## Text section
= = = = = = =

There are three people sitting in a room, all with infallible powers of logic. Each logician has a unique number greater than 0 on their forehead. One number is the sum of the other two numbers. You see a logician with the number 20 and one with the number 30. The game master goes around in the circle, and asks each logician what their number is. Each logician says he or she cannot guess his number the first time around. Then they ask the question again. What is your number, and why?

**ANSWER: ***It depends on what the third person says on the first round.*

*Assume the other two logicians are 20 and 30 again. If the first logician is 10, then the second logician will either say, “I’m either 40, or 20.” The second logician will say, “I am either 30, or 10, but I can’t be 10 because every number has to be unique.” If the third logician should be able to deduce he is 30, but the third logician couldn’t figure out what number is on his or her forehead. So the first logician does not have a 10 on his or her forehead — so it must be 50.*

**7. You have 100 light bulbs lined up in a row…**

100 light bulbs line up in a row are turned on in the first pass. Then you switch every other light bulb. So all even-numbered light bulbs are turned off. Then you switch every third light bulb. Any light bulb that was off is turned back on, and any light bulb that was already on was shut off.

= = = = = = =

## Provided records
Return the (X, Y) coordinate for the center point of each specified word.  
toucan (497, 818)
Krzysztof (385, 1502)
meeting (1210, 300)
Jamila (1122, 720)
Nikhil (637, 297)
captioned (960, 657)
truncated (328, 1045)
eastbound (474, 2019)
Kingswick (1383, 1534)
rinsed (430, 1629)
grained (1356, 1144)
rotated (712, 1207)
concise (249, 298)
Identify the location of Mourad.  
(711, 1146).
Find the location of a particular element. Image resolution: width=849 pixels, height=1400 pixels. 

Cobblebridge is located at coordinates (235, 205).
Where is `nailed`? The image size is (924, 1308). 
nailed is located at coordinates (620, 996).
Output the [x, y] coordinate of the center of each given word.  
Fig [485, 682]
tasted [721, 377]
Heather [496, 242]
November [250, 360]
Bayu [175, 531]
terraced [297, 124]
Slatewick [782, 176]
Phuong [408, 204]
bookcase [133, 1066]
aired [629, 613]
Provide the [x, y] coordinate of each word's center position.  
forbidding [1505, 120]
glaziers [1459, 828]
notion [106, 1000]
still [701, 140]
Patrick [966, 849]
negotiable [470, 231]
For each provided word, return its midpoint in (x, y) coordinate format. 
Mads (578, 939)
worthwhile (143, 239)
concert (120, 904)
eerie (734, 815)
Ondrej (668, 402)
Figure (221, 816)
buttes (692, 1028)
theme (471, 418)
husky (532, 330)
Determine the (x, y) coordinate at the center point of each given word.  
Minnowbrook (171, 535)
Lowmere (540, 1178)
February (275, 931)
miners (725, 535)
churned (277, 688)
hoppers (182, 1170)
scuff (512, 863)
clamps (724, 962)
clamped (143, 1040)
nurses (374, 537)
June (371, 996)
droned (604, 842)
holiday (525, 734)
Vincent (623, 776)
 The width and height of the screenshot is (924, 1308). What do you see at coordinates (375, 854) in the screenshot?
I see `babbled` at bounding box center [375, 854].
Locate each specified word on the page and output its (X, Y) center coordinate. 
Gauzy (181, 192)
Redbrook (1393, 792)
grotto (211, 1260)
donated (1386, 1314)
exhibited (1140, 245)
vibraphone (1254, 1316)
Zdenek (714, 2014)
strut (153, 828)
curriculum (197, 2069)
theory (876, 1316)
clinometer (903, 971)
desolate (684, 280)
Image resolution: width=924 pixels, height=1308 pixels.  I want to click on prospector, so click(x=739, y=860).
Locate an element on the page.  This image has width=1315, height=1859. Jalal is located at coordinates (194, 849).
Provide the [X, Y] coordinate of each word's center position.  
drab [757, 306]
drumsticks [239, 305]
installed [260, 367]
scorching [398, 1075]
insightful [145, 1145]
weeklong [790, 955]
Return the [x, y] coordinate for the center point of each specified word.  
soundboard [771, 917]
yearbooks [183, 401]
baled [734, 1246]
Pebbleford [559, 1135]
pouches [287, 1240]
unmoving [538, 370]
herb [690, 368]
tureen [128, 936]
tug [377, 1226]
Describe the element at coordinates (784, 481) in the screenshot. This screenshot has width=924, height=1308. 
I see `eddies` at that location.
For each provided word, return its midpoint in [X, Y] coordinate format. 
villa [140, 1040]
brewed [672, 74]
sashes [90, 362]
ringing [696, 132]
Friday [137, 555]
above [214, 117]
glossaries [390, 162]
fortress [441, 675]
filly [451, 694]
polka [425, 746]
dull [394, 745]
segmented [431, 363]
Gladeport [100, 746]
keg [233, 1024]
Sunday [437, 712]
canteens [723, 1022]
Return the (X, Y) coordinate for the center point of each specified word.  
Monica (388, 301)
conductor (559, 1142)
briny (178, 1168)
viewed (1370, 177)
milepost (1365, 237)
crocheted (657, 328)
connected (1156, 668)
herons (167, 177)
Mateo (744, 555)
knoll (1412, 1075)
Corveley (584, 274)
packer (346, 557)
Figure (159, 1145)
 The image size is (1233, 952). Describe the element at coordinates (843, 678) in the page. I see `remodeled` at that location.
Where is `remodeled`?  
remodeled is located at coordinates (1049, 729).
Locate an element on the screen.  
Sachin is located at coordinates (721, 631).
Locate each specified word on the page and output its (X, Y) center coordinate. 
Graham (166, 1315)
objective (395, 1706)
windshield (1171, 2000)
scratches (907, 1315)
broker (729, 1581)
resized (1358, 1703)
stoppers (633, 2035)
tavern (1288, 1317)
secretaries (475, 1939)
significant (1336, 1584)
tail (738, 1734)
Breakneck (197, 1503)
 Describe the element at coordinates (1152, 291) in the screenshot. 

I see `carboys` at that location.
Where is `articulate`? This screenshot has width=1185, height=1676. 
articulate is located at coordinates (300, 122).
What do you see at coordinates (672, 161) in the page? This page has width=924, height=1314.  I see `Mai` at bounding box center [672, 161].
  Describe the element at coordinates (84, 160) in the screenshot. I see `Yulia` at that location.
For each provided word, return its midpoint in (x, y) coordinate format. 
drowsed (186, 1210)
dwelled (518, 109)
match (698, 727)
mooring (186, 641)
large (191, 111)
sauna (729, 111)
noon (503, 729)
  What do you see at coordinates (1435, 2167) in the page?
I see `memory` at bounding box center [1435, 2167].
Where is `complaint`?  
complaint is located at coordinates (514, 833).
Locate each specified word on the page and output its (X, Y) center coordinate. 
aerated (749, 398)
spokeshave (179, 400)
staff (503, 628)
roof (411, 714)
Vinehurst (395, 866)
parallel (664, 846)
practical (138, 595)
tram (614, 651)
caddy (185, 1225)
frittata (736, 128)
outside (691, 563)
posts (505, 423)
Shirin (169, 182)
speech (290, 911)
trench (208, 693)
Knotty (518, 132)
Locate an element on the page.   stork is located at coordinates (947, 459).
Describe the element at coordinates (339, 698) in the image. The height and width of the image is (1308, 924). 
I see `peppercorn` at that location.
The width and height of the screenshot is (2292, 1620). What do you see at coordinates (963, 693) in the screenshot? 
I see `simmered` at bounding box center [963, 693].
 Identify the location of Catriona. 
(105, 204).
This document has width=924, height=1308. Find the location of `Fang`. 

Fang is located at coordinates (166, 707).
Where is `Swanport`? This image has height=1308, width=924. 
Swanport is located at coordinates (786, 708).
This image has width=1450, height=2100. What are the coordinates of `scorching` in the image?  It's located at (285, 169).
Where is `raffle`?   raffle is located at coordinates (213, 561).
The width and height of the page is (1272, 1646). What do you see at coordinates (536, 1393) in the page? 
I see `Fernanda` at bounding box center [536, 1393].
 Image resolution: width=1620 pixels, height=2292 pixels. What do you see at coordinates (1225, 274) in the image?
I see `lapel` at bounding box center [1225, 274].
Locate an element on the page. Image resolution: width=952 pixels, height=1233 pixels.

= = = = = = =

## What to work on
A. In the puzzle text, which light bulbs are turned off when every other bulb is switched?
B. Summarize the puzzle text in two sentences.

## Per-task outputs
A. All even-numbered light bulbs are turned off.

B. Three logicians each have a unique number greater than 0 on their foreheads, one number being the sum of the other two, and you must name your own number after seeing 20 and 30 and after no one can guess in the first round; the answer concludes that your number is not 10 and so must be 50. A second puzzle then describes 100 light bulbs in a row that are all turned on, after which every other bulb is switched and then every third bulb is switched.